探討信號轉導及轉錄激活蛋白3於貓注射部位肉瘤之角色

Abstract

貓注射部位肉瘤（Feline injection site sarcomas; FISSs）為組織型態多樣的間質來源惡性腫瘤，最早在1990年代因與含鋁佐劑之狂犬病和貓白血病疫苗之使用有高度相關性而被注意到。目前普遍認為FISS的致病機轉與注射或異物引起之慢性炎症有關。慢性炎症會促進細胞激素及生長因子的分泌與轉錄因子的活化，進而促使纖維母細胞與肌纖維母細胞的增生與腫瘤化。在眾多與慢性炎症相關的轉錄因子中，信號轉導及轉錄激活蛋白3（STAT3）在致腫瘤上扮演了舉足輕重的角色。人類醫學的研究中顯示，有近百分之七十的實質固態腫瘤與血液腫瘤其JAK-STAT3信號傳送路徑呈顯著活化，而STAT3信號傳送路徑可調控腫瘤細胞的增殖、存活及轉移與血管新生。本研究首先以免疫組織化學染色（immunohistochemitry; IHC）探討福馬林固定和石蠟包埋的FISS組織中，STAT3與磷酸化型STAT3之表現情形，結果證實有88.9％（40/45）的樣本呈現腫瘤細胞細胞質內STAT3陽性反應，53.3%（24/45）的樣本呈現磷酸化型STAT3腫瘤細胞細胞核內陽性反應。為了進一步探討STAT3之表現在貓疫苗注射部位肉瘤之角色，本研究使用兩個來自不同貓隻之FISS初代細胞株，並以STAT3抑制劑5-hydroxy-9,10-dioxo-9,10-dihydroanthracene-1-sulfonamide （LLL12）證實在STAT3磷酸化路徑受抑制下，FISS初代細胞之增殖與移行能力具劑量依賴性之顯著下降。由此可知STAT3在FISS之致腫瘤機制中扮演重要角色，在腫瘤的治療策略上，STAT3抑制劑可能具有臨床應用潛力。

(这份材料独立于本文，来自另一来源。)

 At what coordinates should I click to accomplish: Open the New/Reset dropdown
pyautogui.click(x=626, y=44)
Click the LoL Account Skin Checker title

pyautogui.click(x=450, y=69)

Feline injection site sarcomas (FISSs) are malignant mesenchymal tumors of different histotypes and have been correlated with immunization of aluminum adjuvanted rabies and feline leukemia virus (FeLV) vaccines since 1990s. The pathogenesis of FISS has been correlated with chronic inflammation induced by injection or foreign materials, resulting in proliferation and ultimately neoplastic transformation of fibroblasts and myofibroblasts through upregulation of multiple cytokines, growth factors, and transcription factors. Activation of the Janus Kinase (JAK)-signal transducer and activator of transcription 3 (STAT3) has been described in nearly 70% of solid and hematological tumors in humans. The STAT3 signaling has been demonstrated to play a critical role in tumor development by regulating signaling pathways involved in cell proliferation, survival, metastasis, and angiogenesis. To characterize the role of STAT3 in FISS, we first detected STAT3 and phosphorylated STAT3 in formalin-fixed and paraffin- embedded (FFPE) FISS tissues by immunohistochemistry. The STAT3 was detected in 88.9% (40/45) of FISS cases and the phosphorylated STAT3 was detected in 53.3% (24/45) of FISS cases. However, both were not correlated with tumor grading. Two primary cells derived from the FISSs of two cats exhibiting consistent immunophenotypes with their parental FFPE tissues were established. A dose-dependent inhibitory effect on the cell proliferation and cell migration was observed in both primary FISS cells treated with the STAT3 inhibitor, 5-hydroxy-9,10-dioxo-9,10-dihydroanthracene-1-sulfonamide (LLL12). The high expression rate of STAT3 in FISS cases and the dose-dependent inhibitory effect on the growth of FISS primary cells treated with STAT3 inhibitor suggest that STAT3 may play an important role in the tumorigenesis of FISS and be a potential molecular therapeutic target for FISS.